Автор книги: Марсель Пруст
Соавторы: Анатоль Франс
Жанр:
Классическая проза
сообщить о нарушении
Текущая страница: 6 (всего у книги 11 страниц)
IV
Тому, кто потерял и не вернет вовек.
Ш. Бодлер
В ту зиму, когда мне пошел двадцатый год, здоровье моей матери, которое никогда не было крепким, очень пошатнулось. Я узнала, что у нее болезнь сердца, правда, не очень серьезная, но запрещавшая ей всякое волнение. Один из моих дядей сказал мне, что моя мать хотела бы, чтобы я вышла замуж. Я могла на деле доказать моей матери, как сильна была моя любовь к ней, и согласилась на первое предложение, которое она мне передала; отзывалась она о предложении одобрительно, указывая мне, таким образом, на необходимость изменить мою жизнь.
Мой жених был как раз тем человеком, который своим недюжинным умом, добротой и энергией мог бы иметь на меня самое благотворное влияние; к тому же он был согласен поселиться вместе с нами, а я могла не разлучаться с матерью, разлука с которой доставила бы мне самое жестокое страдание. Тогда-то у меня хватило смелости покаяться во всех своих прегрешениях духовнику. Я спросила его, должна ли я признаться в этом и моему жениху? Из жалости ко мне он отговорил меня от этого, но заставил меня поклясться в том, что я никогда больше не впаду в прегрешения. Затем он дал мне отпущение грехов. Запоздалые цветы, расцветшие под влиянием радости в моем сердце, казавшемся мне навсегда бесплодным, принесли плоды.
Вновь сделаться непорочным труднее, чем быть им постоянно, – я познала трудную добродетель.
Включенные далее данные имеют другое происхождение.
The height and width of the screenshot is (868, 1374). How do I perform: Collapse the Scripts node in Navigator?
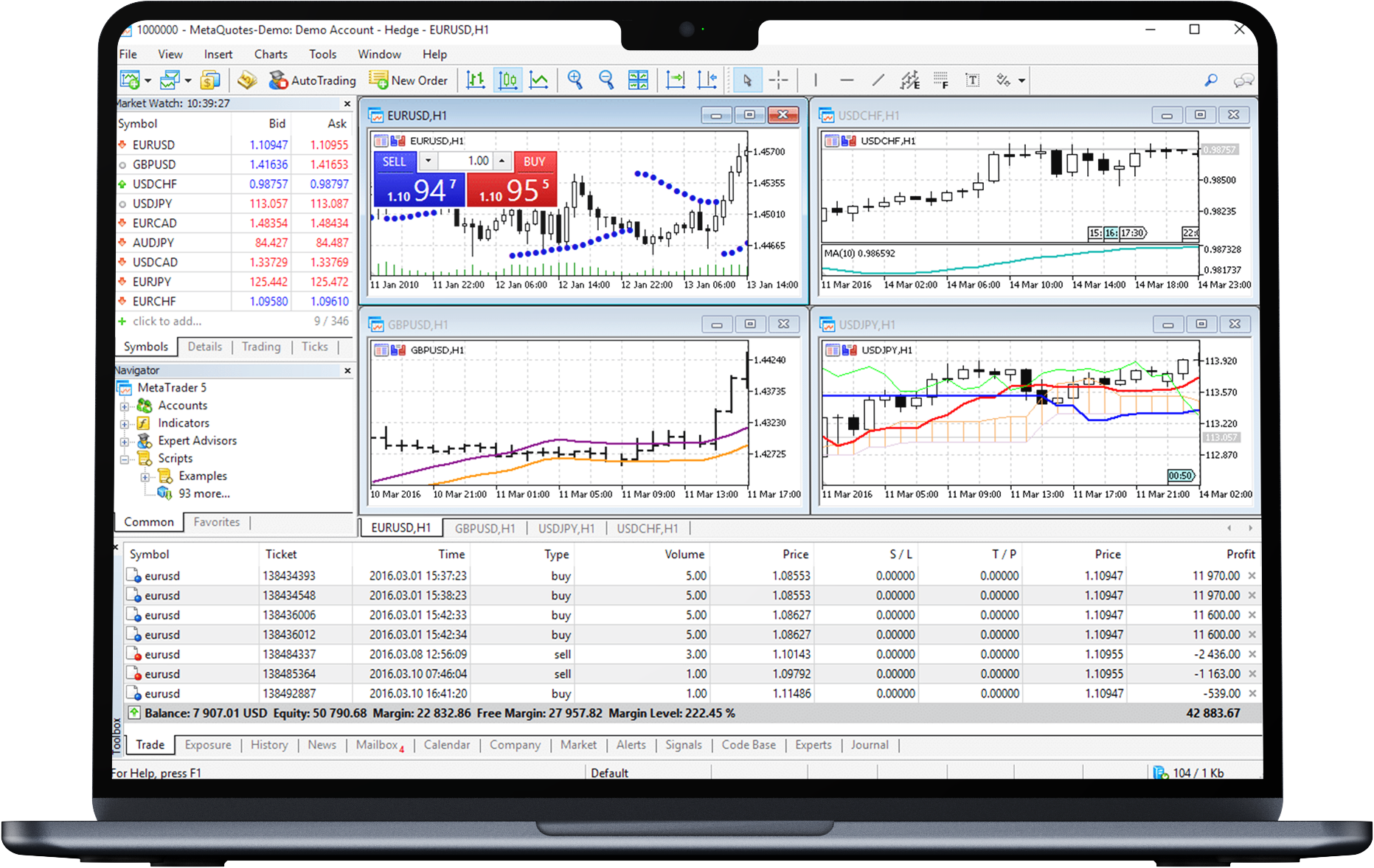tap(125, 459)

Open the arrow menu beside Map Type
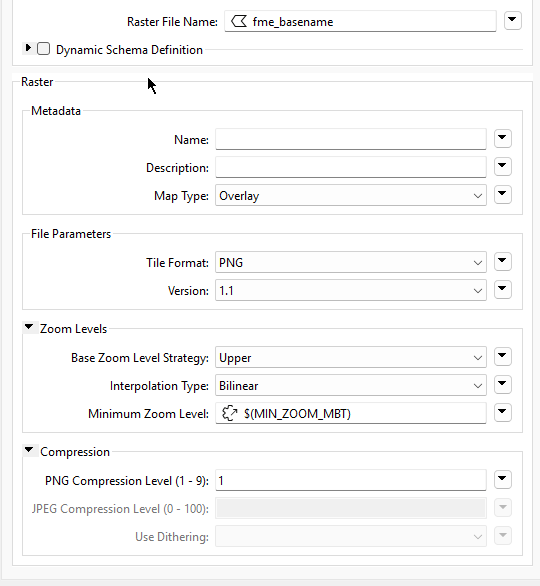(502, 194)
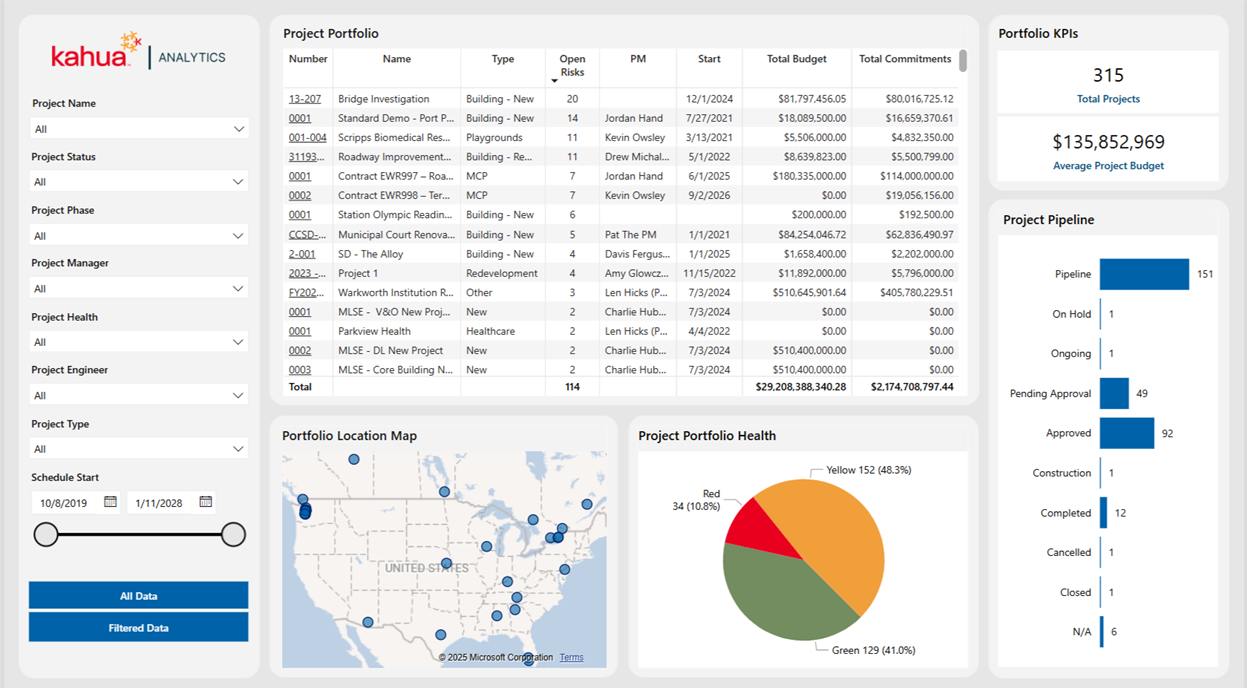Click the Pipeline bar in Project Pipeline
This screenshot has width=1247, height=688.
1144,274
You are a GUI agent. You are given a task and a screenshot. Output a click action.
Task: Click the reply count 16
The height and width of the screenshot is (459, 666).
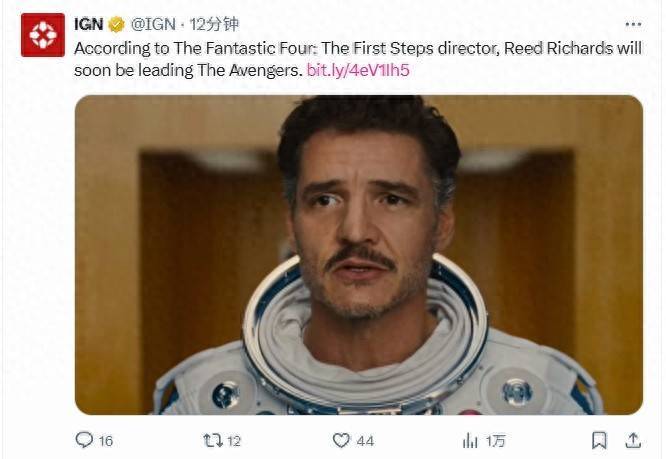pyautogui.click(x=105, y=440)
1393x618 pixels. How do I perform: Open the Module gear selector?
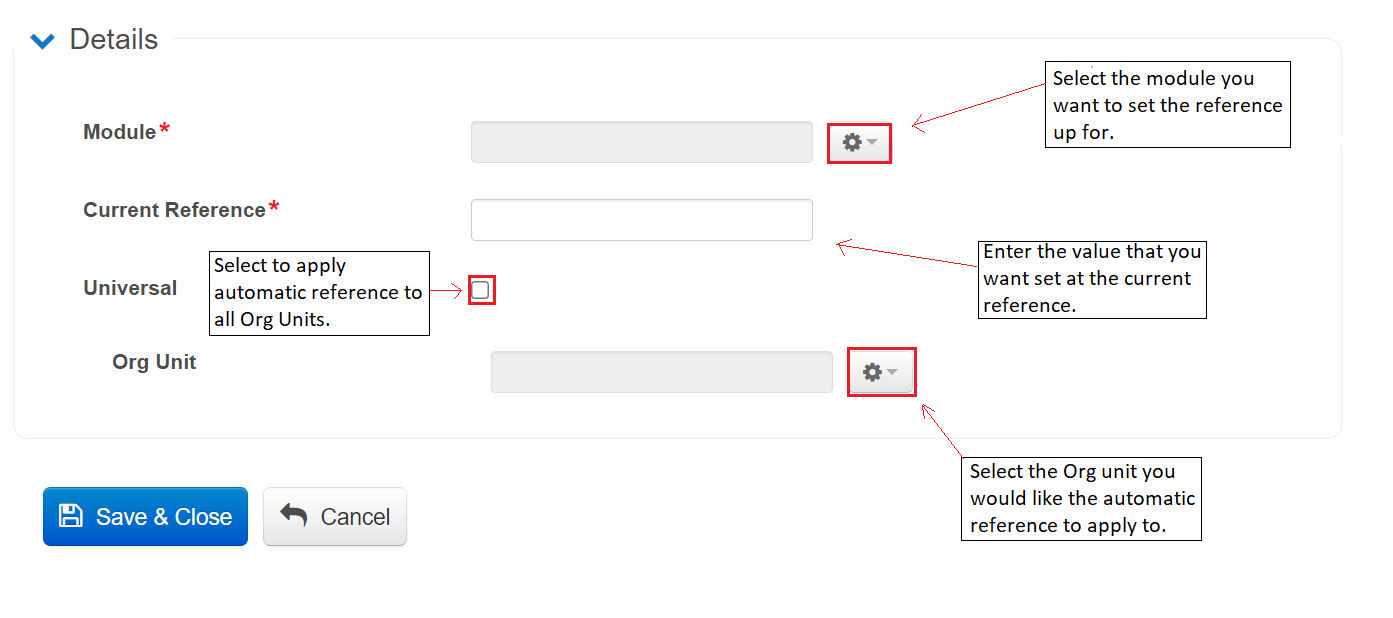click(x=852, y=143)
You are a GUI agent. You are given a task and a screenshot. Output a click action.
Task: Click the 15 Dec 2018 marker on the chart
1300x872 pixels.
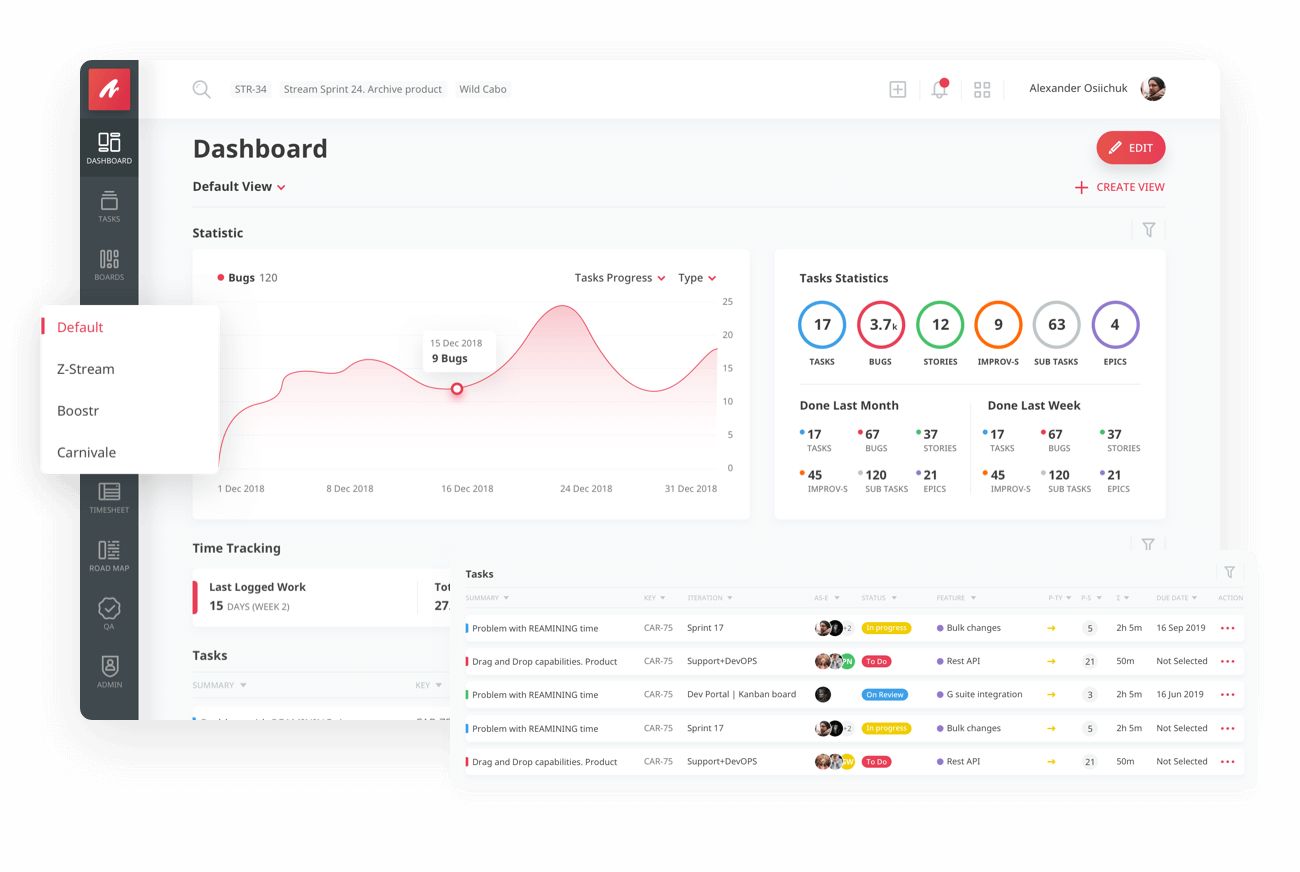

Никто не подозревал, что теперь я стояла духовно бесконечно выше, чем прежде, и моя мать продолжала ежедневно целовать меня в лоб, считая его по-прежнему чистым. Мало того, в этот период мне сделали в обществе несправедливые упреки за мой рассеянный вид, молчаливость и меланхолию. Но я не сердилась на это: тайна, которую мы хранили – я и моя удовлетворенная совесть, – доставляла мне немало наслаждений. Выздоровление моей души, которая напоминала мою мать и теперь улыбалась мне без конца и глядела на меня с нежным упреком сквозь высыхающие слезы, таило в себе бесконечные очарование и томление. Я не понимала, как я могла скверно обращаться с нею и причинять ей страдания, почти убивать ее.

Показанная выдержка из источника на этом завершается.